Dissolvable Materials for Buoyancy Driven Downhole Robots

Abstract

Abstract Dissolvable materials made a positive impact in many downhole applications by reducing down-time, cost, and operation complexity, especially as frac plugs. For a new application for these materials, here we investigate their deployment as ballasts that can be attached to buoyancy driven untethered downhole robots, such as the Sensor Ball [1]-[2]. The Sensor Ball is an untethered downhole tool that takes a ballast to sink in the well fluids and releases it to become buoyant, hence it can return to the surface. Although the ballast is released on-demand via a magnetic actuator, using a dissolvable ballast is useful for two reasons: 1) The clutter left behind is minimized; 2) Provides a fail-safe mechanism such that the buoyancy is regained even when the weight releasing system fails.
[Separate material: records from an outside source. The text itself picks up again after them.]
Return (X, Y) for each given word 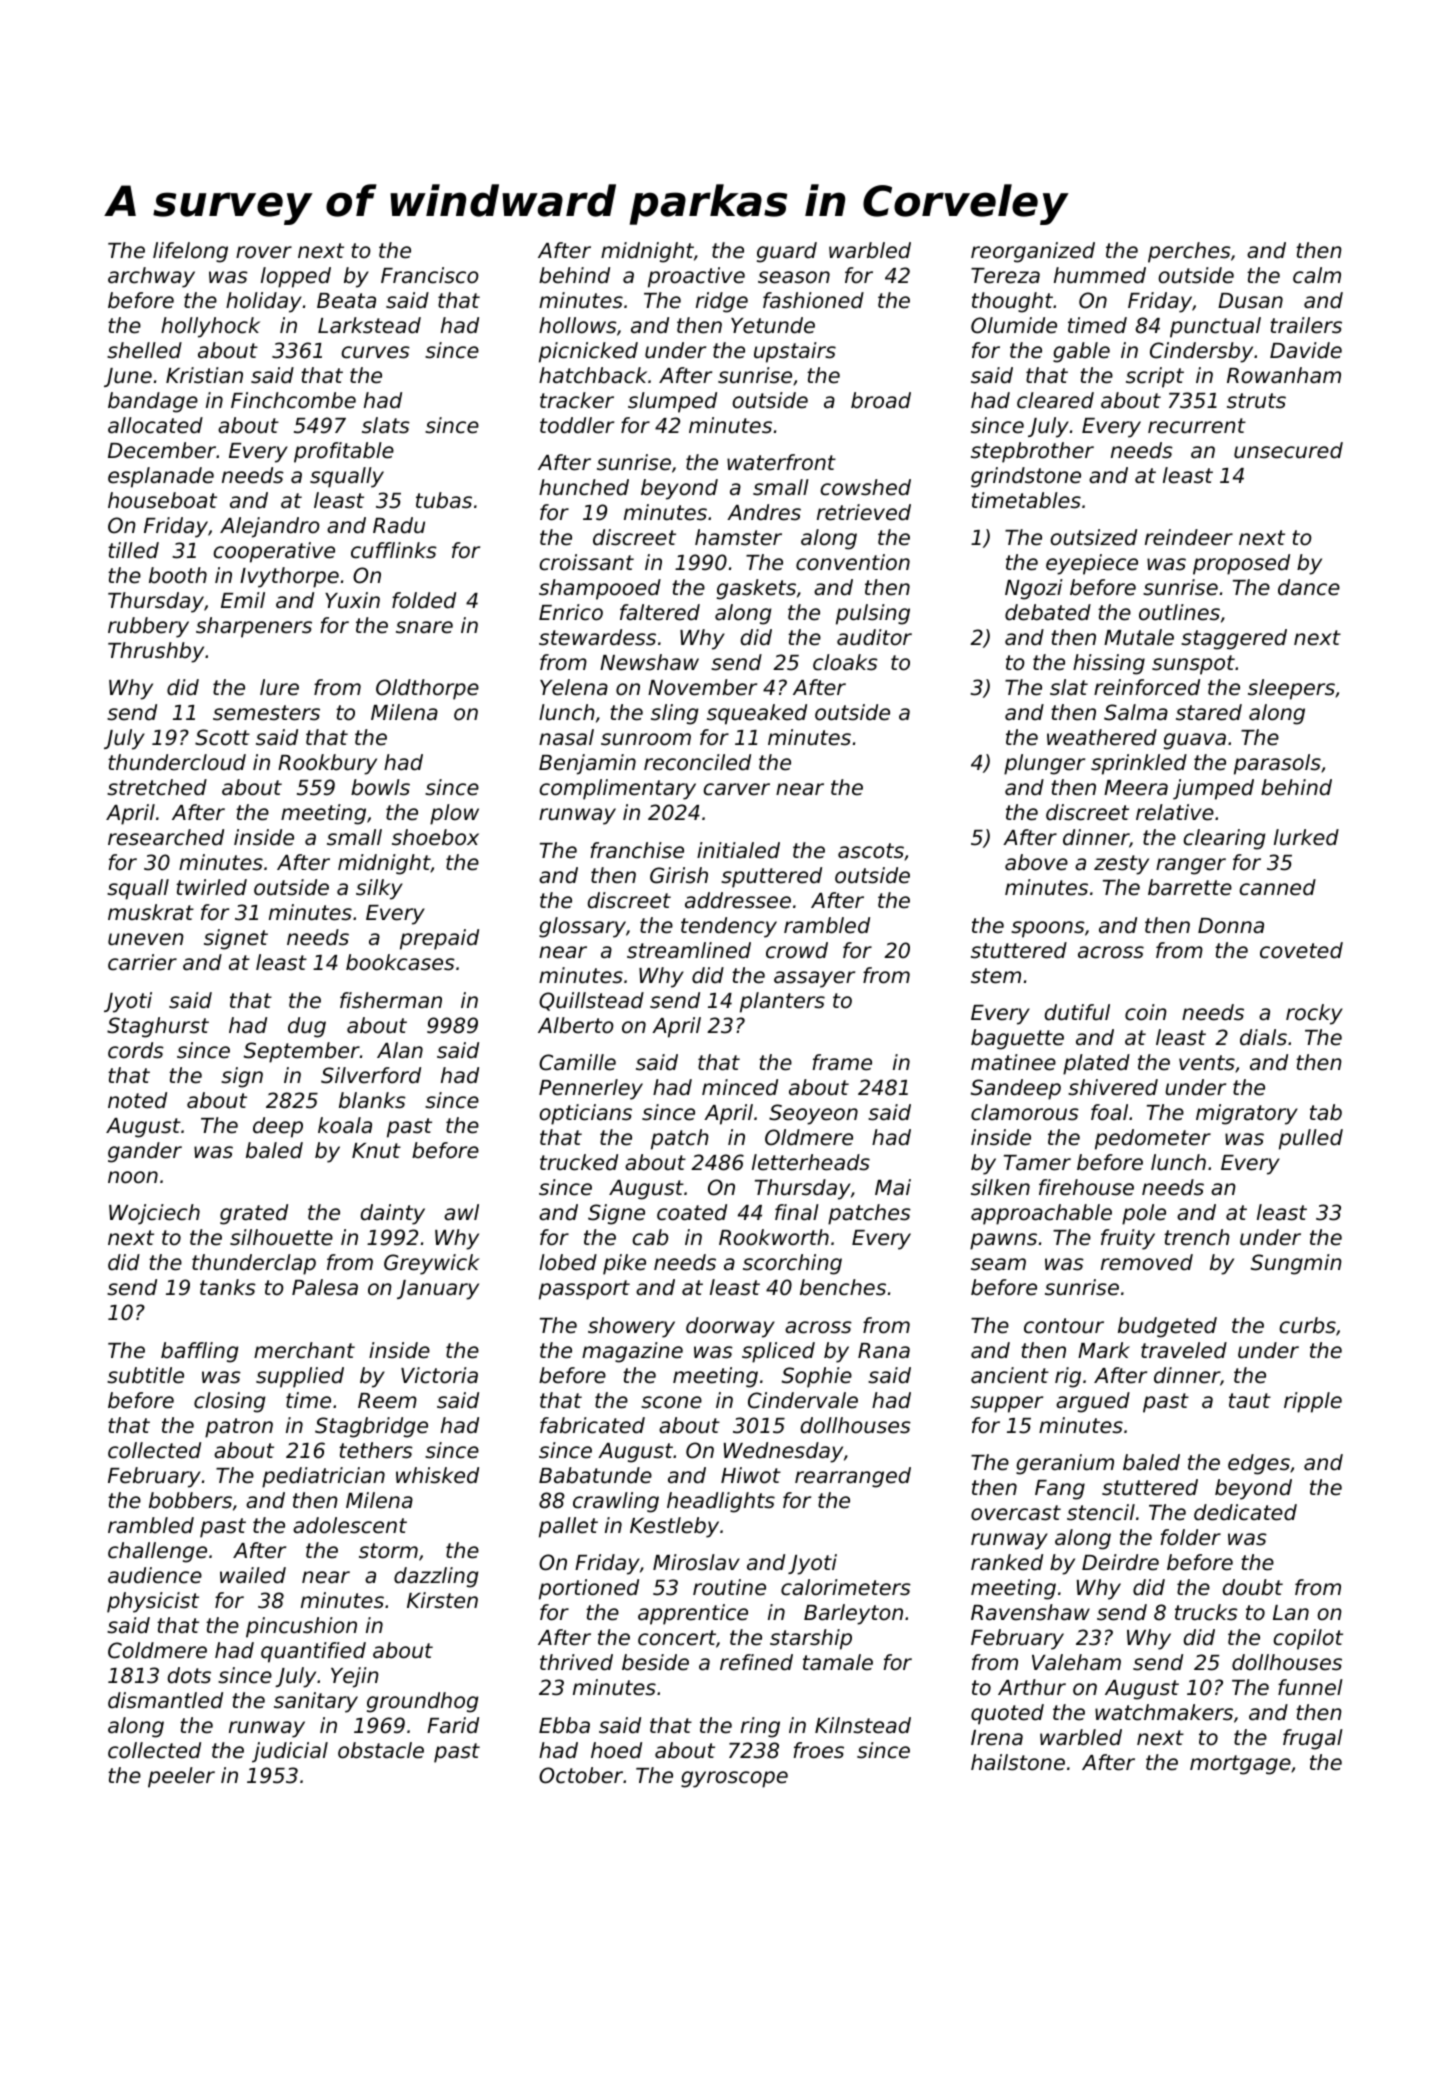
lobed (568, 1262)
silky (379, 889)
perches (1189, 252)
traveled (1184, 1350)
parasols (1277, 764)
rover (264, 252)
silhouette (281, 1237)
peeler (181, 1777)
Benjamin (587, 764)
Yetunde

The Sensor Ball needs a ballast material that is as dense as possible to easily offset its effective density. Among the readily available materials, aluminum alloys are suitable, but pose problems such as highly exothermic reaction. These materials can cause extreme heating that can raise the local temperatures over 100 °C at downhole pressures. A secondary issue is the byproduct formation and aggregation. The aggregated solids inside water cause a mud-like viscosity that can entrap the Sensor Ball. Polymer spray coatings and separation of functions for clutter prevention and fail-safe mechanisms were effective in reducing the exothermic heating and mud formation. We also investigated 3D printed dissolvable polymer containers with metal powders. Although this method was useful in addressing the heat generation problem, the containers showed mechanical integrity problems.